▶ Written problem 1
In the forum thread, which two things did Lemond initially praise Landis for?
▶ Written problem 2
Copy out the rows below the forum thread word for word, starting with the row that contains "September 2018 (25, 1627)" and continuing through the final row, both included.

You guys are pathetic.


----------



## Live Steam (Feb 4, 2004)

You have some issues to deal with, don't you?


----------



## axebiker (Aug 22, 2003)

Tschai said:


> Bitter about your divorce, huh?


Nope!  Happily married to the greatest thing since Kristen Armstrong OR Sheryl Crow! Thanks for checking though.


----------



## axebiker (Aug 22, 2003)

Live Steam said:


> So do you two really know what you are talking about or are you just talking out of you arse? If it is the former, please explain.


My arse. Mostly.


----------



## axebiker (Aug 22, 2003)

wipeout said:


> You guys are pathetic.


But only on Fridays! Long work weeks make me that way. You should get to know me on a Monday!


----------



## Bryan (Sep 19, 2004)

WampaOne said:


> As I didnt see the lemond interview where the comments about isotopes was said I can not comment specifically on this. However, the GC-MS test would absolutly revel the presence of isotopically enriched testosterone.
> For instance, if he were stupid enough to take testosterone which had been enriched with 13C or 2H this could still be detected by GC-MS. The retention time woudl be the same as for testosterone (slightly shifted for a 2H enriched sample). However, the mass woudl be different. Despite this its MS-MS spectra would match that of testosterone but with the mass shifted due to the extra mass from the heavy carbons.
> Someone, might have thought the test could be beat this way but they would bey wrong.


.....


----------



## fabsroman (Jul 14, 2006)

Lemond initially praised Landis for winning the Tour and for doing it clean. Of course, he stuck his foot in his mouth on that one, so it seems (i.e., until the testing is finished). So, I doubt he is jealous that Landis won the Tour. If Lance won the Tour without doping, then I would say that Lemond is being a big baby over the whole Lance thing. However, how would you feel if your fame and glory were being eclipsed by a cheater, especially if you didn't cheat when you won.

On another note, how would you feel if you came in second to a cheater? Happened to me once in a race, and it truly sucked.

▶ Available records

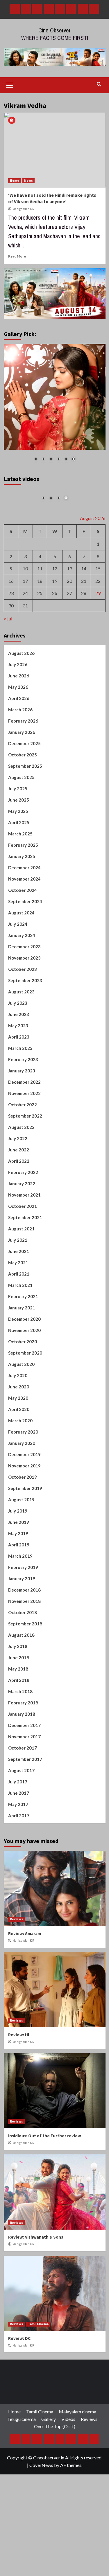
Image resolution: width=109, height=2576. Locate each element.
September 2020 (25, 1356)
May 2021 (18, 1266)
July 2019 (17, 1514)
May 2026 (18, 690)
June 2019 (18, 1525)
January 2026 (21, 735)
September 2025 (25, 769)
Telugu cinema (21, 2422)
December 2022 (24, 1085)
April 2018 (18, 1683)
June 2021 (18, 1254)
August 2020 (21, 1367)
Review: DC (19, 2341)
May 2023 (18, 1029)
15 (98, 572)
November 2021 (24, 1198)
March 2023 (20, 1051)
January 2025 (21, 859)
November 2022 (24, 1096)
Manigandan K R (23, 209)
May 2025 (18, 814)
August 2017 (21, 1773)
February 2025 (23, 848)
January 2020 (21, 1446)
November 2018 (24, 1604)
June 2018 (18, 1661)
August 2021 (21, 1232)
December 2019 (24, 1457)
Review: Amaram (24, 1937)
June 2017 (18, 1796)
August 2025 (21, 780)
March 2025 (20, 837)
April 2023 (18, 1040)
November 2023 (24, 961)
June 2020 (18, 1390)
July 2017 (17, 1785)
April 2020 (18, 1412)
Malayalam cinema (77, 2415)
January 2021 (21, 1311)
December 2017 (24, 1728)
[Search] (99, 84)
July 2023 (17, 1006)
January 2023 (21, 1074)
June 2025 (18, 803)
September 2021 (25, 1220)
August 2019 (21, 1503)
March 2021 (20, 1288)
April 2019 (18, 1548)
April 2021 (18, 1277)
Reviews (16, 1923)
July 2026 (17, 667)
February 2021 (23, 1299)
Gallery (48, 2422)
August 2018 (21, 1638)
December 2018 (24, 1593)
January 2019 (21, 1582)
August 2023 (21, 995)
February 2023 (23, 1062)
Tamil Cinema (38, 2327)
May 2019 (18, 1536)
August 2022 (21, 1130)
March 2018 (20, 1694)
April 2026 (18, 701)
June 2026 (18, 679)
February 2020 (23, 1435)
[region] (55, 406)
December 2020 (24, 1322)
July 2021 (17, 1243)
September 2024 (25, 904)
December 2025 (24, 746)
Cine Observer (54, 30)
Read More (17, 256)
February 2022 (23, 1175)
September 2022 (25, 1119)
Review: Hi (18, 2038)
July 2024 (17, 927)
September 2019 (25, 1491)
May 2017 (18, 1807)
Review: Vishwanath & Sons (35, 2240)
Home (14, 181)
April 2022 (18, 1164)
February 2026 (23, 724)
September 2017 (25, 1762)
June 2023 (18, 1017)
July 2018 (17, 1649)
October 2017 (22, 1751)
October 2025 (22, 758)
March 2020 (20, 1424)
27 (69, 596)
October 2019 (22, 1480)
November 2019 (24, 1469)
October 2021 (22, 1209)
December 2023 (24, 950)
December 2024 (24, 871)
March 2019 (20, 1559)
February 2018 (23, 1706)
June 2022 (18, 1153)
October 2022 (22, 1108)
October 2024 (22, 893)
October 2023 (22, 972)
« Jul (8, 621)
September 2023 (25, 983)
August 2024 (21, 916)
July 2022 (17, 1141)
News (28, 181)
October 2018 (22, 1615)
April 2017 (18, 1819)
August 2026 (21, 656)
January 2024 (21, 938)
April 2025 (18, 825)
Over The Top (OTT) (54, 2429)
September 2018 (25, 1627)
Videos (68, 2422)
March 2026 (20, 713)
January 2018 (21, 1717)
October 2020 (22, 1345)
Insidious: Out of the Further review (44, 2139)
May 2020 (18, 1401)
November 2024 (24, 882)
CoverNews (41, 2468)
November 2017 (24, 1740)
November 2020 (24, 1333)
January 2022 (21, 1187)
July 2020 (17, 1378)
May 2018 (18, 1672)
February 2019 (23, 1570)
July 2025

▶ Correct result 1
Winning the Tour and doing it clean.

▶ Correct result 2
September 2018 (25, 1627)
Videos (68, 2422)
March 2026 (20, 713)
January 2018 (21, 1717)
October 2020 (22, 1345)
Insidious: Out of the Further review (44, 2139)
May 2020 (18, 1401)
November 2024 (24, 882)
CoverNews (41, 2468)
November 2017 (24, 1740)
November 2020 (24, 1333)
January 2022 (21, 1187)
July 2020 (17, 1378)
May 2018 (18, 1672)
February 2019 (23, 1570)
July 2025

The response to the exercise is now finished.